Information provided —
# # #

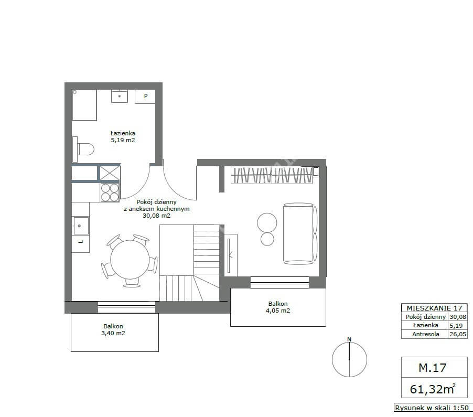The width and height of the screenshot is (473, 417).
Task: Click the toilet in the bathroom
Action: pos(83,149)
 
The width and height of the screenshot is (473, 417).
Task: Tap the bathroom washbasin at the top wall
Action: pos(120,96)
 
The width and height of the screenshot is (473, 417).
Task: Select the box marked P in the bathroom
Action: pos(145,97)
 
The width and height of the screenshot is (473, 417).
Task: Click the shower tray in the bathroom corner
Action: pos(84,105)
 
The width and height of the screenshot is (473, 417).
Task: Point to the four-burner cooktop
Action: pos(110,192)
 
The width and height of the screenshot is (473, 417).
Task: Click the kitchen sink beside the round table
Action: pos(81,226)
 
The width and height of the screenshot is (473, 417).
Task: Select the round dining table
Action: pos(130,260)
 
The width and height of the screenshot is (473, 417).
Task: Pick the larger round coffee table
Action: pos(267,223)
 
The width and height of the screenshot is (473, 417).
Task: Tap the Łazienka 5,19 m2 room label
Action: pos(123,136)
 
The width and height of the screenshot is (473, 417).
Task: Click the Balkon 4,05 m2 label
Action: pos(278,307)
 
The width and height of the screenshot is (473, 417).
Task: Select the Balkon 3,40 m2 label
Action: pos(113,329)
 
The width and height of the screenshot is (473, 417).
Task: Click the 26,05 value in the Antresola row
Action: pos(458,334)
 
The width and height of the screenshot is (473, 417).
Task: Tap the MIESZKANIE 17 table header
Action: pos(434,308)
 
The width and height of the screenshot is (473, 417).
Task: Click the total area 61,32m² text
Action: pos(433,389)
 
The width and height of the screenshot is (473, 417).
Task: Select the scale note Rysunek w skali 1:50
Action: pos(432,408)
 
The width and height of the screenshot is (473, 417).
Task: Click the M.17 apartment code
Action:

# # #

What to produce — Extract every line in the records above that contains the string "bathroom". Case counts when matching.

Finished exercise —
Task: Click the toilet in the bathroom
Task: Tap the bathroom washbasin at the top wall
Task: Select the box marked P in the bathroom
Task: Click the shower tray in the bathroom corner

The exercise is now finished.